Included is the long-promised “No Tax on Tips” and “No Tax on Overtime” provisions, which will impact an estimated 13 million hourly workers across the restaurant industry.
In a “real world” example offered by the House Ways and Means Committee, a single mother working as a waitress would save $3,410 from not having to pay federal taxes on tips or overtime, though that estimate includes the standard deduction, as well as a Child Tax Credit for her (two) children, and a car loan interest deduction.
“The inclusion of the No Tax on Tips and No Tax on Overtime provisions recognizes the value of our dedicated workforce,” said Michelle Korsmo, president and CEO of the National Restaurant Association, in a statement. “More than 2 million tipped servers and bartenders stand to benefit, while the overtime measure rewards the commitment of over 13 million hourly team members across the sector.”

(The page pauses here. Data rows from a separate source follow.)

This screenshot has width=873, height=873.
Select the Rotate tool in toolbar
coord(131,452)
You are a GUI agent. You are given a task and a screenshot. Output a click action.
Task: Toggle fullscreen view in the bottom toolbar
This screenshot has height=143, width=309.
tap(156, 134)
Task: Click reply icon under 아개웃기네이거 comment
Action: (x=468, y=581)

Details, however, are still unclear. The tip and overtime provisions would be in effect from 2026 to 2028. The Trump Administration will reportedly be publishing a list of qualifying occupations within 90 days of the bill signing. Only tips reported to employers and noted on a worker’s W-2 will qualify. Social Security and Medicare taxes would still be collected, as well as state and local taxes.
And some critics note that about a third of tipped workers make too little to even owe taxes. And many of those workers will likely be hurt more by cuts to Medicaid, which are also a part of the reconciliation bill.
Employers, however, will likely see some key benefits from the legislation, including the 199A qualified business income deduction, as well as full expensing of capital investments, and the reinstatement of depreciation and amortization in calculating business interest expenses, Korsmo said.
“These measures are crucial for helping businesses have the working capital they need to cover payroll, manage rising supply costs and stay competitive,” she said.